Recorded data
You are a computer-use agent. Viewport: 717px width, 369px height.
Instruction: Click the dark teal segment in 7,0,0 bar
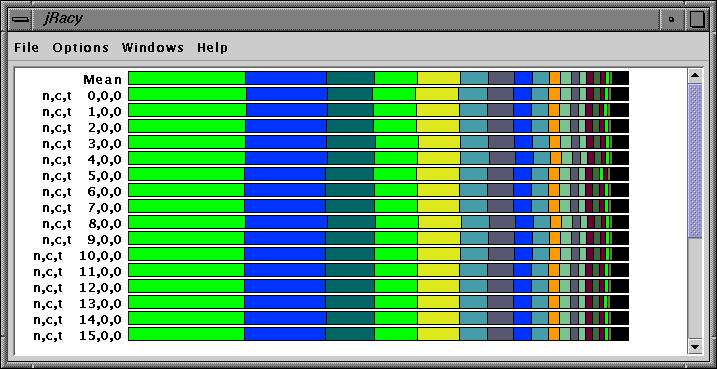[x=350, y=206]
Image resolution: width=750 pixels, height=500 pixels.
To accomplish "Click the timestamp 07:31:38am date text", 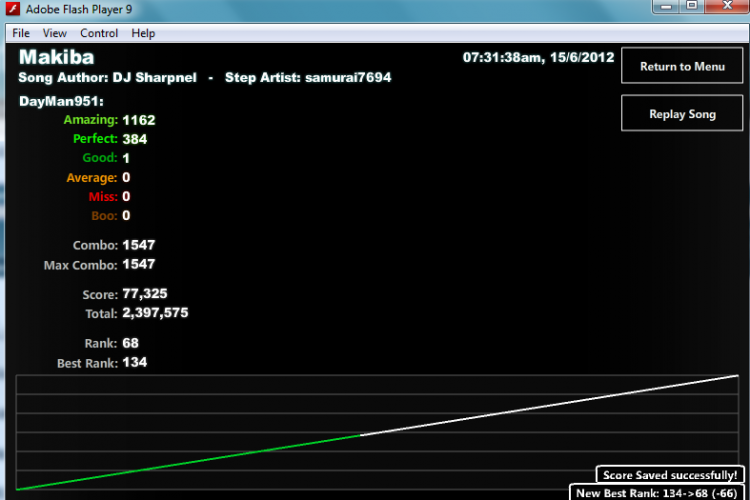I will coord(538,57).
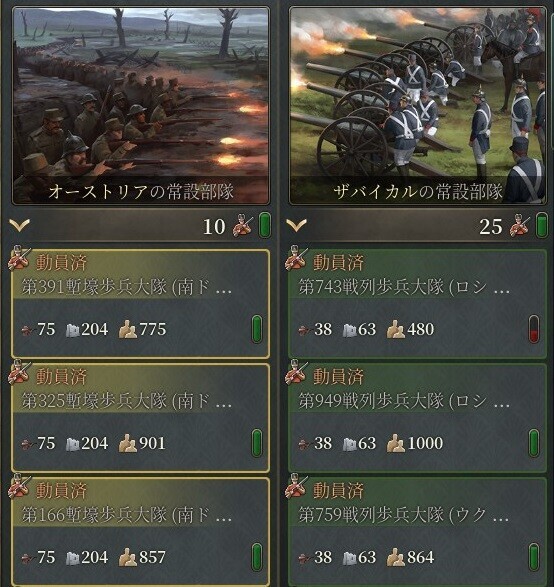Click the soldier icon next to count 25
Image resolution: width=554 pixels, height=587 pixels.
tap(520, 225)
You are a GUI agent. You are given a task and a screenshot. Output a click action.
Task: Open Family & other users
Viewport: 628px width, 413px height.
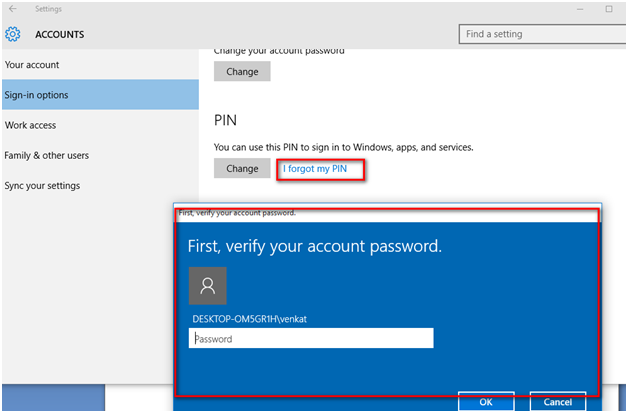pyautogui.click(x=47, y=155)
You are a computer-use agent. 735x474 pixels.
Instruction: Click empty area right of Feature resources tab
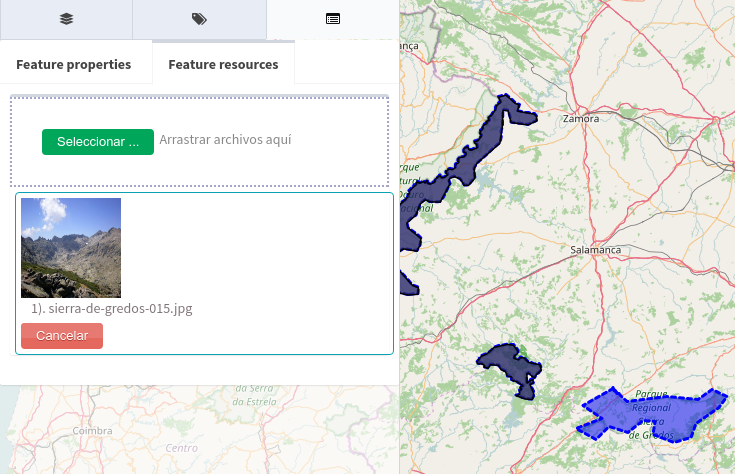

▶ **What you will do**:
Where a line of the records above holds the word "computer", copy that line.

▶ **Problem solution**:
You are a computer-use agent. Viewport: 717px width, 369px height.
You are a computer-use agent. 735x474 pixels.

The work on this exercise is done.